- **Extracted information**:
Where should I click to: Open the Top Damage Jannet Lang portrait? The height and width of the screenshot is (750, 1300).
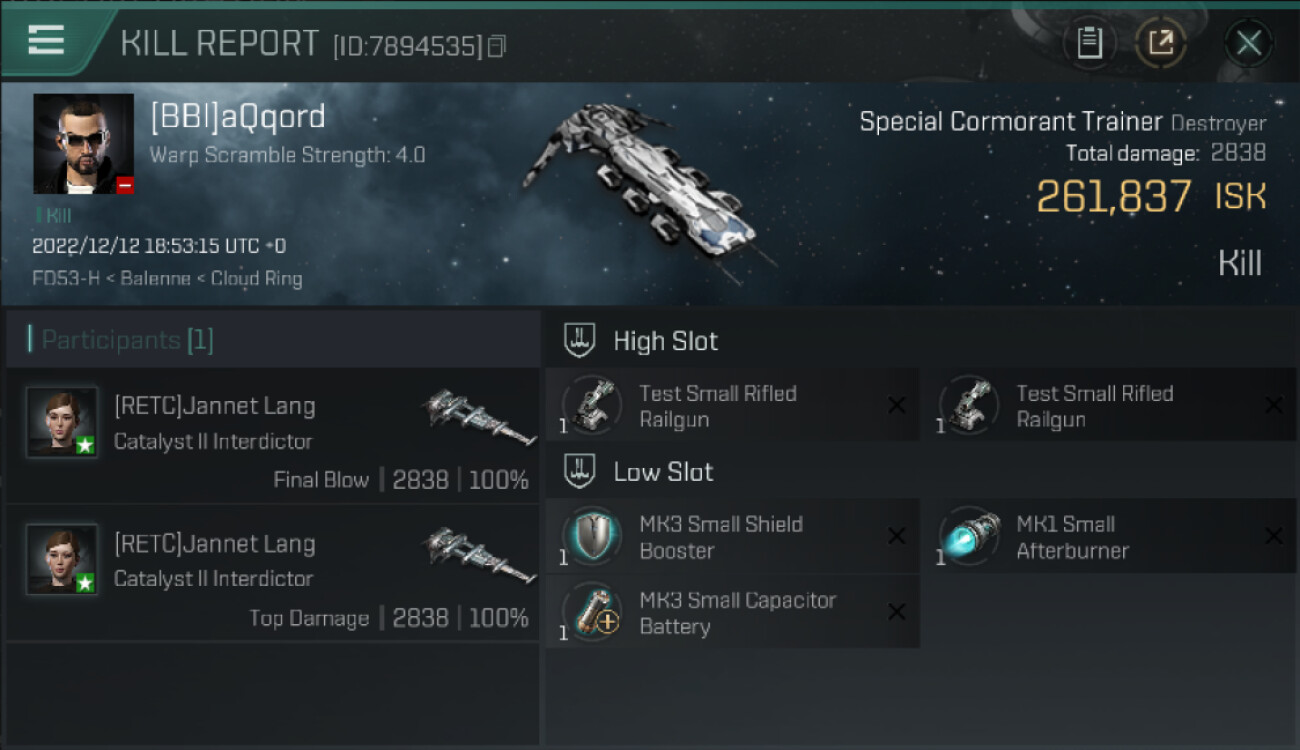tap(62, 560)
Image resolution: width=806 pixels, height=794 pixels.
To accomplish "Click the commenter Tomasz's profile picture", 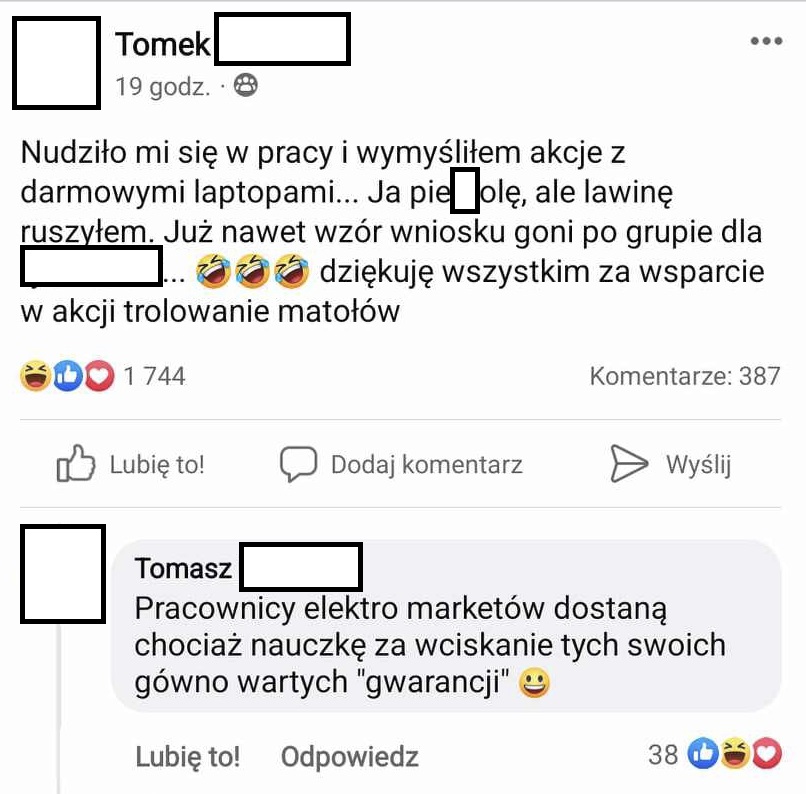I will [63, 574].
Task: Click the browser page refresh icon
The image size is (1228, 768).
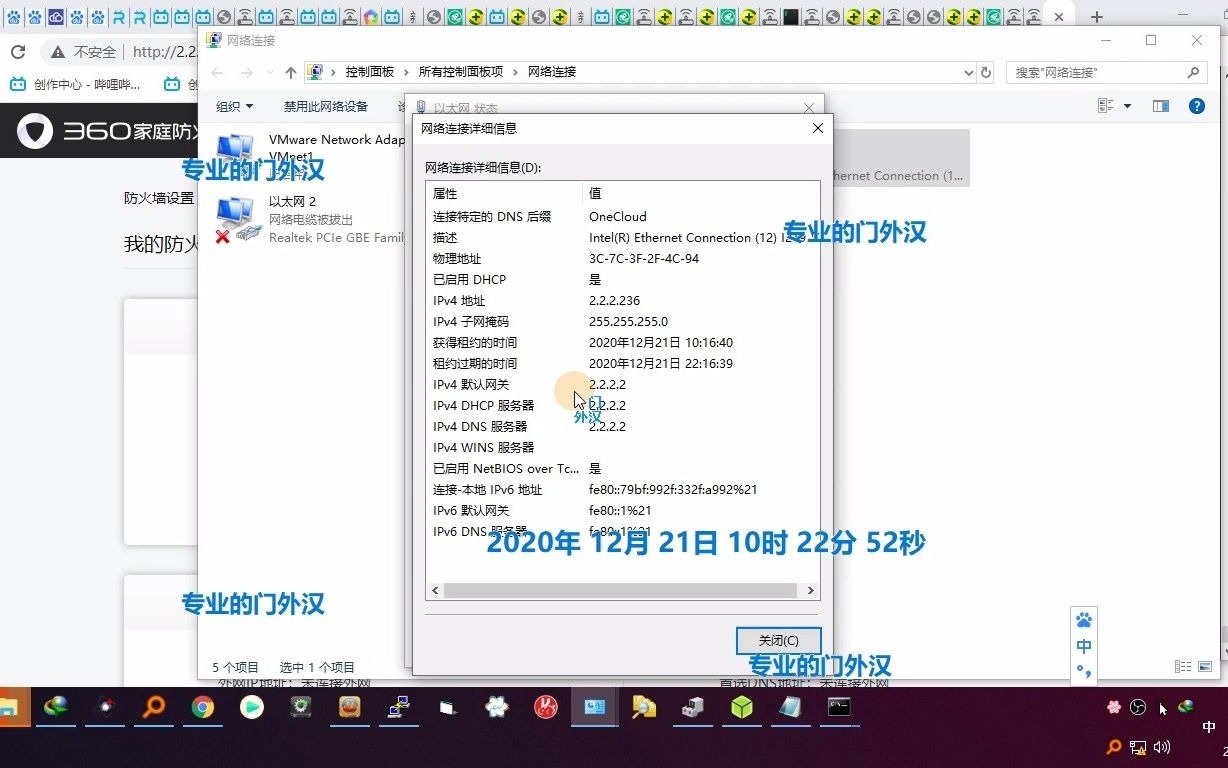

- **Stated goal**:
Could you rewrite the rows from the line holding "Task: Click the browser page refresh icon" through the last row, both ends included, as a numbered list with no blank lines? Leave the pictures out.

- **Reply**:
1. Task: Click the browser page refresh icon
2. The image size is (1228, 768).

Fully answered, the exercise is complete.